Gli anni della C hanno regalato un gruppo stratosferico. Cosa aveva di speciale?

“Sapevamo che per fare risultato avremmo dovuto dare il 120% ogni volta. Fisicamente eravamo sempre sul pezzo e non mollavamo mai, in ogni momento. Per batterci gli avversari si dovevano superare. Non solo Pordenone ma abbiamo fatto risultati contro tante big: ricordo contro la Triestina ma anche Vicenza e molte altre ancora, come a Padova dove la squadra disputò un match impressionante”.


Si chiude un ciclo lunghissimo: cosa ti senti di dire alla Fermana?

“Non poso che ringraziare tutti perché mi hanno dato tantissimo. Con il patron Maurizio Vecchiola e con Fabio Massimo Conti sono stati addirittura otto anni insieme, considerando l’esperienza vincente di Montegranaro. Si è creato un legame familiare, ci sentiamo spesso anche al di la del calcio. Fabio Massimo Conti è un amico con cui ci confrontiamo anche al di là del calcio. Con Vecchiola il rapporto è speciale. Ricordo un episodio: in un match casalingo nel primo tempo presi un colpo alla milza e fui portato in ospedale, al Pronto Soccorso per accertamenti. Ricordo il patron che entrò in ospedale di corsa molto agitato e gridava perché voleva sapere le mie condizioni e se stavo bene. Un rapporto bello e intenso: quell’episodio lo ricordo benissimo”.

 


E con Fermo, che rapporto c’è?

“Mi hanno voluto bene i tifosi e il confronto c’è sempre stato chiaro e diretto. E penso che sia nato da un momento difficile come una sconfitta ad Agnone, io andai a parlare con loro da capitano a fine gara. Da li è nato un rapporto intenso e la stima tra le parti c’è sempre stata. Ricordo la gara Fermana – Teramo: sette giorni prima mi ero rotto il naso a Pordenone, in quella gara che raccontavo prima. Ero indisponibile e attraversai il campo prima della gara per raggiungere la tribuna: tutto lo stadio mi applaudì e quella sensazione a pelle fu incredibile, mi commossi. Questo mi fa capire che un buon lavoro è stato fatto nel corso degli anni”.

 

Si chiude con la Fermana, ma il calcio resta ancora nella tua vita. Non molli.

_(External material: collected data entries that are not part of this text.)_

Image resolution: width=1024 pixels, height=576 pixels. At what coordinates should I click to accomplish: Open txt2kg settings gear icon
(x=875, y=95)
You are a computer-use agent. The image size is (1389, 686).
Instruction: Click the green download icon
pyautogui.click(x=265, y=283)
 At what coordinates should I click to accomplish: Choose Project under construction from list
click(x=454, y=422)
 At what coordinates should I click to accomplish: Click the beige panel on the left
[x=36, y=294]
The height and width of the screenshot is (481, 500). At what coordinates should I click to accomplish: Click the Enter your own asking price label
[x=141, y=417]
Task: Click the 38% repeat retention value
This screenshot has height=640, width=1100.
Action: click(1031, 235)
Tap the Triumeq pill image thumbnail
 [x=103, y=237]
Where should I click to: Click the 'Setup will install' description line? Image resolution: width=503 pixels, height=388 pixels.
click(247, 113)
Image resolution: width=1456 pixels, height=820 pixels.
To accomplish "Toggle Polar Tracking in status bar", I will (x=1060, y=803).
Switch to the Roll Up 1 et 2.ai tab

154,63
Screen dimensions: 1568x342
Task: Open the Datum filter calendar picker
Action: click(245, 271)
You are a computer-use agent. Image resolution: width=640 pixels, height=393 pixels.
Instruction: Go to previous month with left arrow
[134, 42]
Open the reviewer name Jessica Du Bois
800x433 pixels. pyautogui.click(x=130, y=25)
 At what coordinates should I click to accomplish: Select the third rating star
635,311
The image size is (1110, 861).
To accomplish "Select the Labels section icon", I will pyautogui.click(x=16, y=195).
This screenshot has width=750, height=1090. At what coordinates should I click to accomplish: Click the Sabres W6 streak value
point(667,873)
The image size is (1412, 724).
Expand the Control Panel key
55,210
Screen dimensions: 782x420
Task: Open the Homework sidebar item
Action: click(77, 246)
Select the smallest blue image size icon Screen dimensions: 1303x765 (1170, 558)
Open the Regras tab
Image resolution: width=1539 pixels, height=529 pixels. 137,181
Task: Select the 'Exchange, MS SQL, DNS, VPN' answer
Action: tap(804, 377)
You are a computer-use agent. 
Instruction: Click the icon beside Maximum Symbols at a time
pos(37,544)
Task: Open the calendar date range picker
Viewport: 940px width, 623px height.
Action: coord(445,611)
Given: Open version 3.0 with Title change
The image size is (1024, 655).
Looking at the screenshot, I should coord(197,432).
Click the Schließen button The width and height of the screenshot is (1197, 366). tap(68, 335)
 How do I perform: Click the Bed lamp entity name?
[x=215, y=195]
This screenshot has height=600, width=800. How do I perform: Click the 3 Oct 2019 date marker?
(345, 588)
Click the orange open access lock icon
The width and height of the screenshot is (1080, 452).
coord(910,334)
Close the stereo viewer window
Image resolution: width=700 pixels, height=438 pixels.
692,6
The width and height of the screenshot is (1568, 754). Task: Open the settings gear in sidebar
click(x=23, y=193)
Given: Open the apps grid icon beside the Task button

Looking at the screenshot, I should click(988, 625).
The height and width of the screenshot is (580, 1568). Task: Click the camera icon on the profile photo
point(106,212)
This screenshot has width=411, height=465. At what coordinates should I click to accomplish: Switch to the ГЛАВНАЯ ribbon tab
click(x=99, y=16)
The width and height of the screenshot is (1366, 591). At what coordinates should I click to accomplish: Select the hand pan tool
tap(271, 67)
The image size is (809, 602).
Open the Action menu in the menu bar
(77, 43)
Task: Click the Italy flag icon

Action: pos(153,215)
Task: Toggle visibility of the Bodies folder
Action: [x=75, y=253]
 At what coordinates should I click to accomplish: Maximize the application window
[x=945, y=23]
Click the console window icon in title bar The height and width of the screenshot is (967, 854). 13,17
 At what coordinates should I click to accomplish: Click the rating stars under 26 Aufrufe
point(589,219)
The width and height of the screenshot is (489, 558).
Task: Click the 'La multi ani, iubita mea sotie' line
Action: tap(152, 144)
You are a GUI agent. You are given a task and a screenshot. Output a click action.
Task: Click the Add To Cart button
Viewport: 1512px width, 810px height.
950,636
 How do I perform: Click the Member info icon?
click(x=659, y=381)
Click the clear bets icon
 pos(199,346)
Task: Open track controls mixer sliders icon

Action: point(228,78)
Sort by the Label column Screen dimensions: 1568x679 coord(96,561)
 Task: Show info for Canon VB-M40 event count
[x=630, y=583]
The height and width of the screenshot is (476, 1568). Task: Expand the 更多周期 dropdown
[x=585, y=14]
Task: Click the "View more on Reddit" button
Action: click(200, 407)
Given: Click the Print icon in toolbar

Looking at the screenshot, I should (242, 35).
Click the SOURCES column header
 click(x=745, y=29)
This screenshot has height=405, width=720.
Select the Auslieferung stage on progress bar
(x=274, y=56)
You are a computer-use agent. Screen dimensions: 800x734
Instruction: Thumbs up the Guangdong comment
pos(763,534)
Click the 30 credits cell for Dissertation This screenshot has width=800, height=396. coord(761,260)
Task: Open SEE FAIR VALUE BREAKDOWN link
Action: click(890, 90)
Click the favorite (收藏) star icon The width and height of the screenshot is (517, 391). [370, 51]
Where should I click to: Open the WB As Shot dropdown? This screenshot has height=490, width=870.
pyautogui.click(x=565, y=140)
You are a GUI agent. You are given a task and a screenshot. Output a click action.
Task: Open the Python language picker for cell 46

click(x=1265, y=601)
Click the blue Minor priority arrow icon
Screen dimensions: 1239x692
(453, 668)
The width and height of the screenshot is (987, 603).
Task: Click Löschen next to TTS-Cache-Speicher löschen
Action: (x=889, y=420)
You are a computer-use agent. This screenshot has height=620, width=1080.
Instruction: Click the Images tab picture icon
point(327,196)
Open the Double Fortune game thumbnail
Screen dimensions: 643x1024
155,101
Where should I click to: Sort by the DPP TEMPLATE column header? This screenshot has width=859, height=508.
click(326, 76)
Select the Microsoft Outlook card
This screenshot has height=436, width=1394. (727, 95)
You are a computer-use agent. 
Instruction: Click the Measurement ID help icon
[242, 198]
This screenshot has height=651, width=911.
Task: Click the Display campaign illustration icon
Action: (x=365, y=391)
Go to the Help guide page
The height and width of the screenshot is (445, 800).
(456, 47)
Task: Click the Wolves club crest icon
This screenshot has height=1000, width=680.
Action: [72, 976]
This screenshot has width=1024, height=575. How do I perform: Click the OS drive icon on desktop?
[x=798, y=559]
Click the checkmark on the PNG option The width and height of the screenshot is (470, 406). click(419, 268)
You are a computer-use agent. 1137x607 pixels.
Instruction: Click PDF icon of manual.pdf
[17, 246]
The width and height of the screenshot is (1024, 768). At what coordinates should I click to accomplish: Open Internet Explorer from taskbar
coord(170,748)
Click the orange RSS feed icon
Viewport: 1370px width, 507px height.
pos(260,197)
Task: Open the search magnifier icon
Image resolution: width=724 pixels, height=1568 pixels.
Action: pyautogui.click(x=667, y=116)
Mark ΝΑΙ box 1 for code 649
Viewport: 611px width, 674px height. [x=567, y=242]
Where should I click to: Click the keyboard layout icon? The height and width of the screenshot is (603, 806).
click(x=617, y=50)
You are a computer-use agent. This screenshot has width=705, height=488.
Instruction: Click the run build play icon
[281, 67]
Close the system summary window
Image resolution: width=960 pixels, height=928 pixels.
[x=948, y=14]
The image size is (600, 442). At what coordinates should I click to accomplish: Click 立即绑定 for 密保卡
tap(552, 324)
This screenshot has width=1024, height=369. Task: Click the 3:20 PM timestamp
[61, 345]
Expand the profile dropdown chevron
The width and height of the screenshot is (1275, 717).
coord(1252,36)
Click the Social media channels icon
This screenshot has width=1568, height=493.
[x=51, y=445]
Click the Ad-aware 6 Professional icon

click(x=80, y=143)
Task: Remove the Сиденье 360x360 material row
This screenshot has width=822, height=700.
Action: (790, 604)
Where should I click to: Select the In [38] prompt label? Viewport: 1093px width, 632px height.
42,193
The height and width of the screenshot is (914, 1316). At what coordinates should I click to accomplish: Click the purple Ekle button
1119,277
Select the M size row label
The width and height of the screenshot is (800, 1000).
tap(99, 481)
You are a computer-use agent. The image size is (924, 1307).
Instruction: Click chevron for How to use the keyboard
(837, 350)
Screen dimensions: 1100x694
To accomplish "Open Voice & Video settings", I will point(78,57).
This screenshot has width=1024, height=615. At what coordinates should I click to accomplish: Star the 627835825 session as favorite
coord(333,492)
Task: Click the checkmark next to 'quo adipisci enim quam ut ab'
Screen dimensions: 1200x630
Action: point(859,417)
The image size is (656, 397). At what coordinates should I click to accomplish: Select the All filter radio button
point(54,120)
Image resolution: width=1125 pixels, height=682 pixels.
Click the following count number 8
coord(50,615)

“Ci ho ragionato molto, dopo quanto mi è accaduto ad ottobre. Ho ancora voglia di giocare perché ho ancora fame. Dopo una media di 30 gare all’anno per una vita non volevo chiudere con un infortunio. A parte il problema all’anca avuto, ho visto che ho ancora forza e mi va di continuare. Sono realista e vorrei unire il calcio ad un percorso che pensa anche al domani perché gli anni sono tanti e dunque bisogna guardare al futuro. Ora una breve vacanza e poi deciderò con calma il da farsi”.

 

Un’ultima cosa: compatibilmente con gli impegni, sarai ancora in tribuna a tifare Fermana?

“Ovviamente, quando ci sarà modo sarò presente allo stadio perché non puoi non fare il tifo per qualcosa che consideri casa tua e che ti è entrata dentro, dopo tanti anni. Un grazie finale alla società come già detto, compresa quella squadra invisibile che non scende in campo ma è un ingranaggio fondamentale. Un saluto grande ai tifosi con i quali il rapporto è sempre stato diretto e ai quali dirò sempre grazie perché noi non siamo mai stati soli”.